Location: Philadelphia
608 posts, read 592,884 times
Reputation: 377
Actually, here's an example from the "Stratistics"* chapter of TobakkoNacht:

===

The “Commander Almost Zero Fallacy”

The best example of this stratistical weapon can be seen when the presence of an expected element in a smoking environment (such as “smoke” or “nicotine”) is compared to the presence of that element in a nonsmoking environment. It is then “revealed” that the smoking environment has five times, or ten times, or even 53 times the amount of that element as the nonsmoking one.
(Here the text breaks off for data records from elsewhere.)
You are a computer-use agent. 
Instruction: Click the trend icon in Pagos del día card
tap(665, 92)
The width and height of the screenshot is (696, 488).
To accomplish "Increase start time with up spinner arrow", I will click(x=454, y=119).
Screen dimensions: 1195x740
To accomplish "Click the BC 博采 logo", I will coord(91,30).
If a smoker’s home contains 53 times as much of a deadly toxin as a nonsmoker’s home it seems like a good reason not to bring your precious young one into such an environment. But once you realize that the amount in the nonsmoking environment is, quite literally, almost zero, then you might also realize that 53 times almost zero is still going to be ... almost zero. It’s like trying to frighten people into never taking showers by telling them that homes with shower-takers have 53 times as much deadly chlorine gas in them (evaporating from healthily chlorinated, bacteria-free tap water) as homes where nobody but a bunch of grubby, long haired, non-showering hippies live.
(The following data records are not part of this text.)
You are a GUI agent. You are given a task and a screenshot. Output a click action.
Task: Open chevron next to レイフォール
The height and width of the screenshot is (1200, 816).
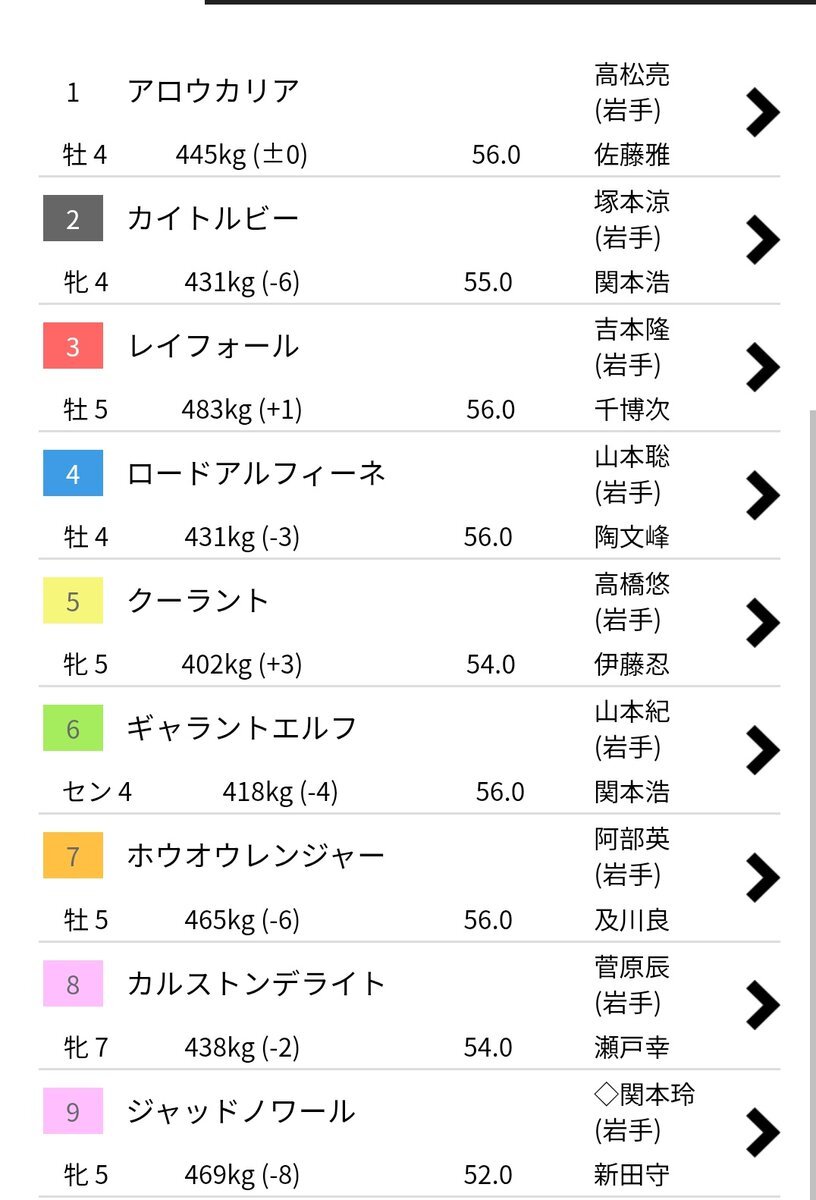pyautogui.click(x=762, y=367)
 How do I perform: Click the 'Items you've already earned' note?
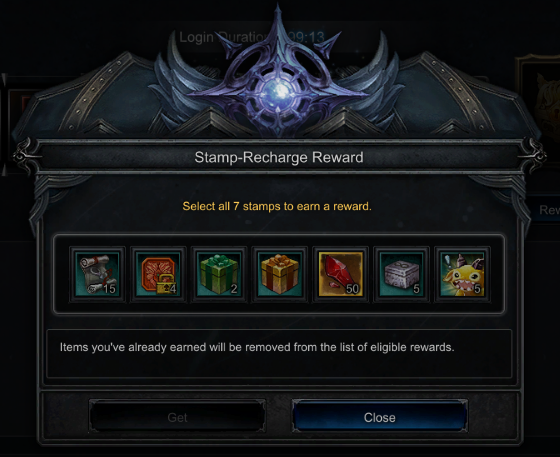click(x=257, y=347)
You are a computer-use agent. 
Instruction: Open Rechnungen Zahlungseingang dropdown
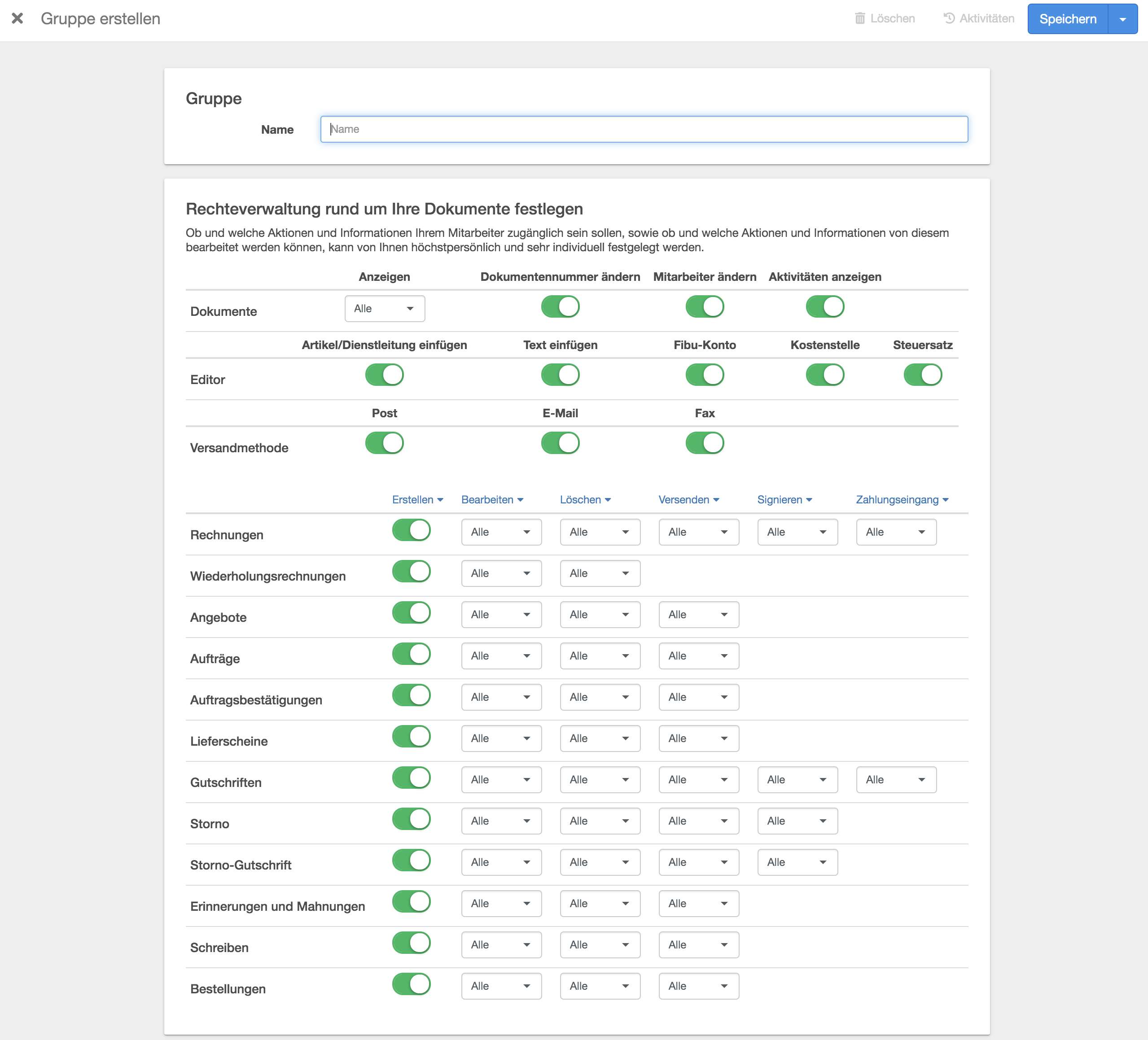(896, 532)
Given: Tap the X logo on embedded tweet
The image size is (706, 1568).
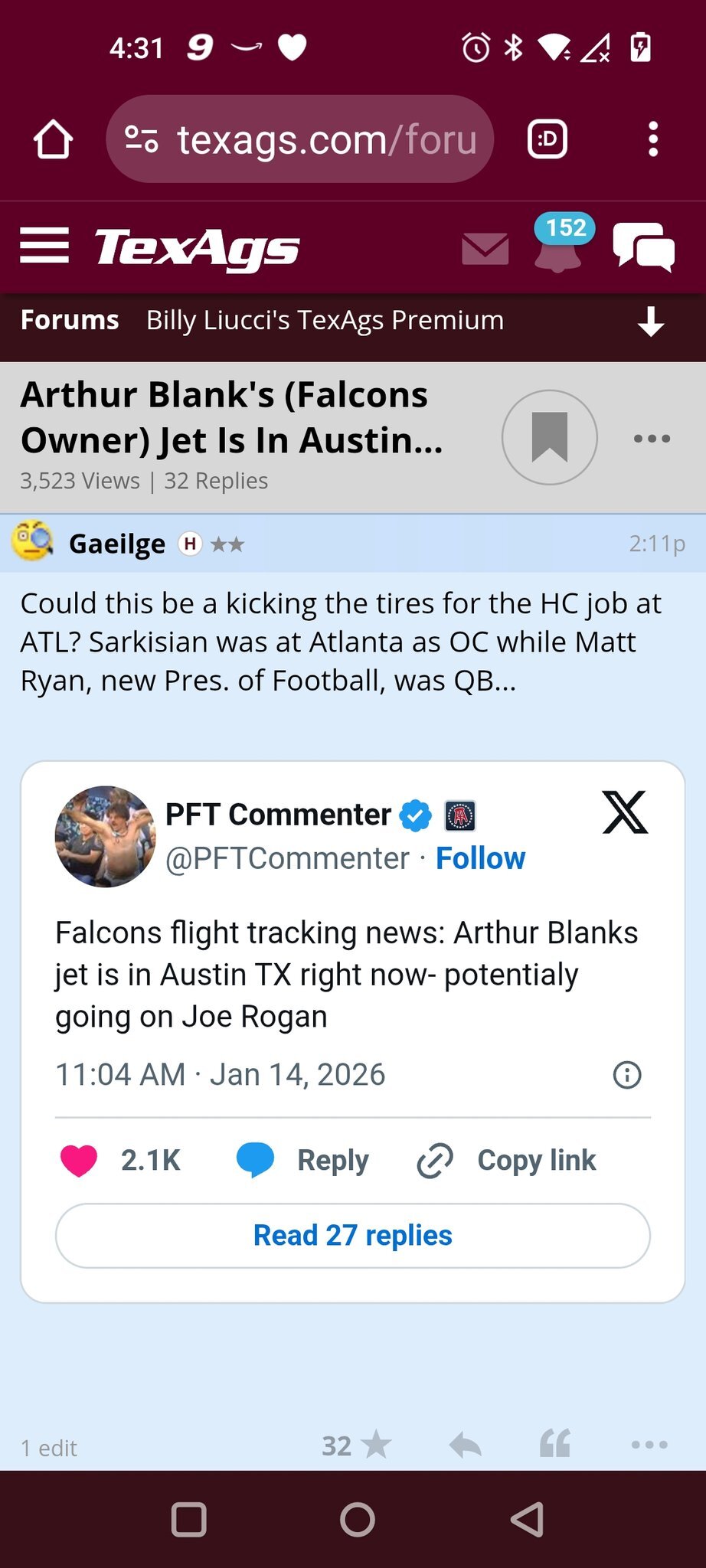Looking at the screenshot, I should coord(625,812).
We saw this trick used in 2009 when ... groups were pushing colleges around the country to follow up on classroom and dormitory smoking bans with bans covering the entirety of their outdoor campuses – even to the far corners of parking lots enshrouded in clouds of engine exhaust! The background, usually unstated, justification for such pressure was that the bans would “foster campus and community environments that promote healthy lifestyles…” ...
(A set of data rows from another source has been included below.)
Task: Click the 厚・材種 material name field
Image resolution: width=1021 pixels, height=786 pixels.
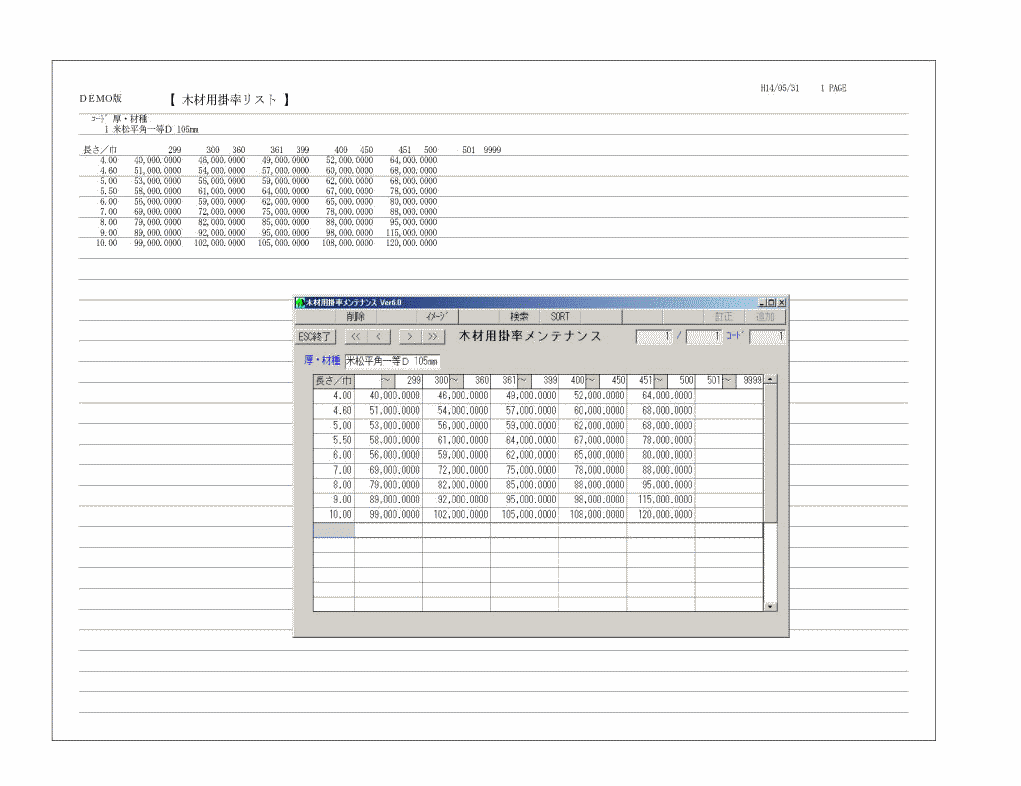Action: coord(391,361)
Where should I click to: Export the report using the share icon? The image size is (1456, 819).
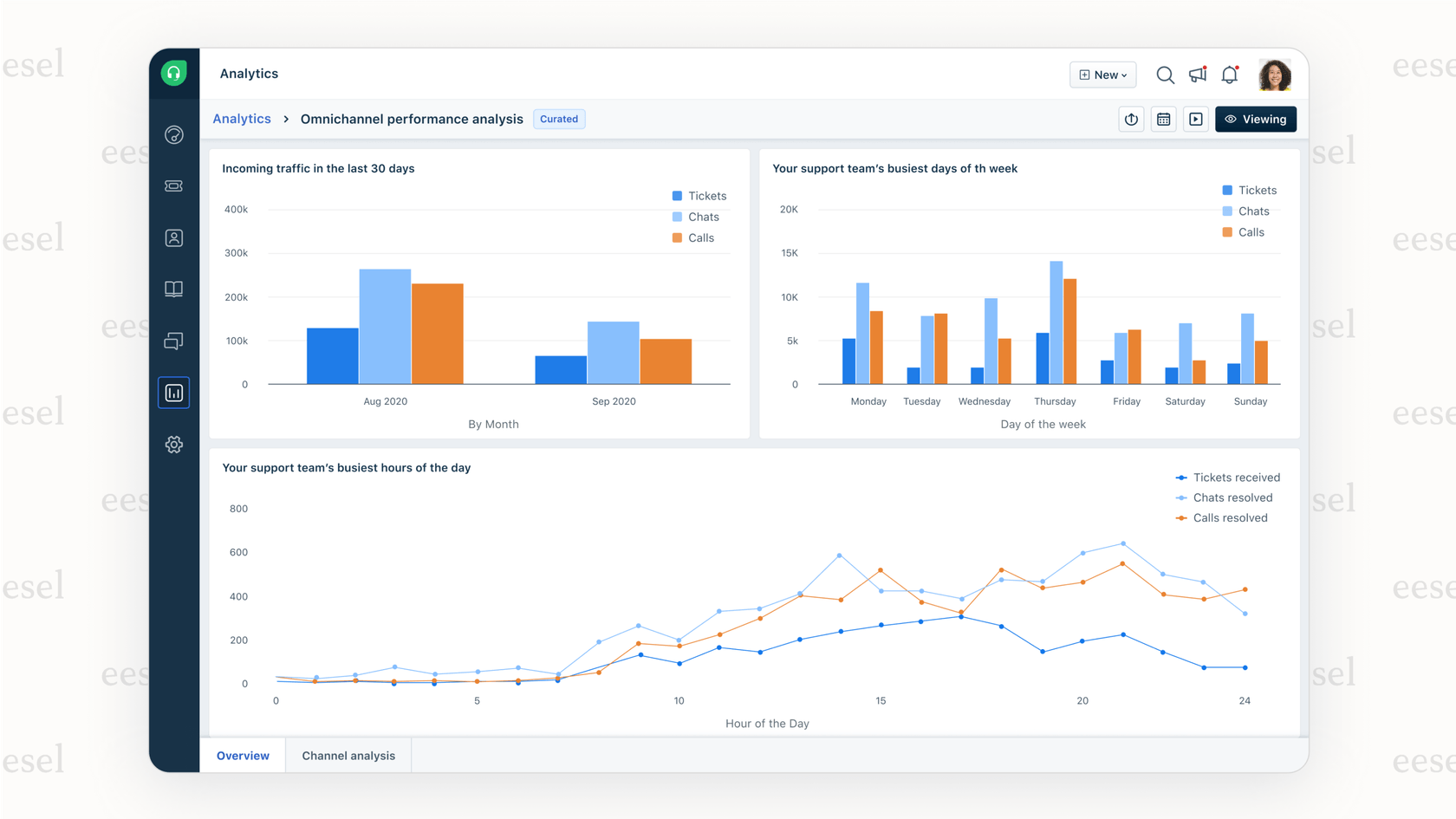pyautogui.click(x=1131, y=119)
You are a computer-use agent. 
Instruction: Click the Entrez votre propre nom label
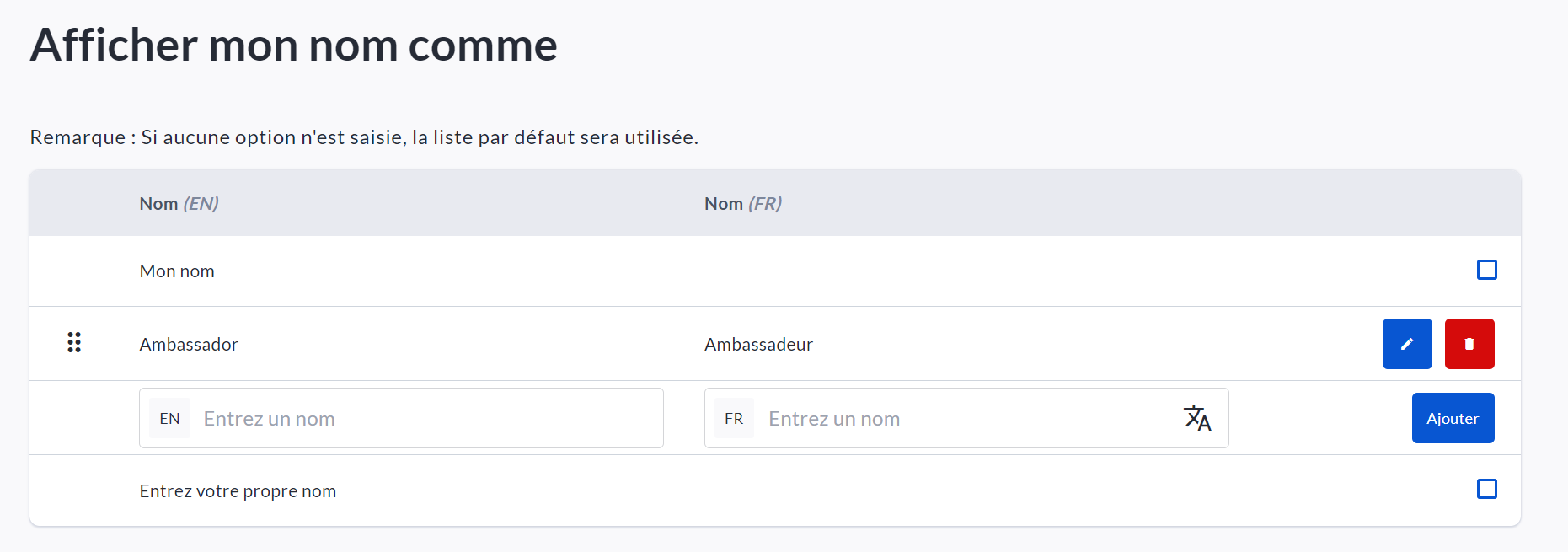coord(238,491)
As part of that effort, the University of Georgia produced a study supposedly showing that simply being around smokers would boost your blood nicotine (actually cotinine, the nicotine metabolite found in blood) level to over 150% higher than the levels of those who avoided such exposure. It isn’t until you read the study itself that you’d find out that it compared a group of test subjects who sat around outside in a location nowhere near any smokers to a group that sat right in the middle of crowds of smokers in smoke pits outside of smoke-banned bars for six hours straight on busy Friday nights.


I took the figures from the Georgia study and computed what the level of exposure would actually be if a waiter worked every Friday night on the crowded smoking patio of a college bar where indoor smoking had been banned. It turns out that the waiter would have to work in such conditions for roughly 100 years to get the equivalent exposure of smoking a single pack of cigarettes.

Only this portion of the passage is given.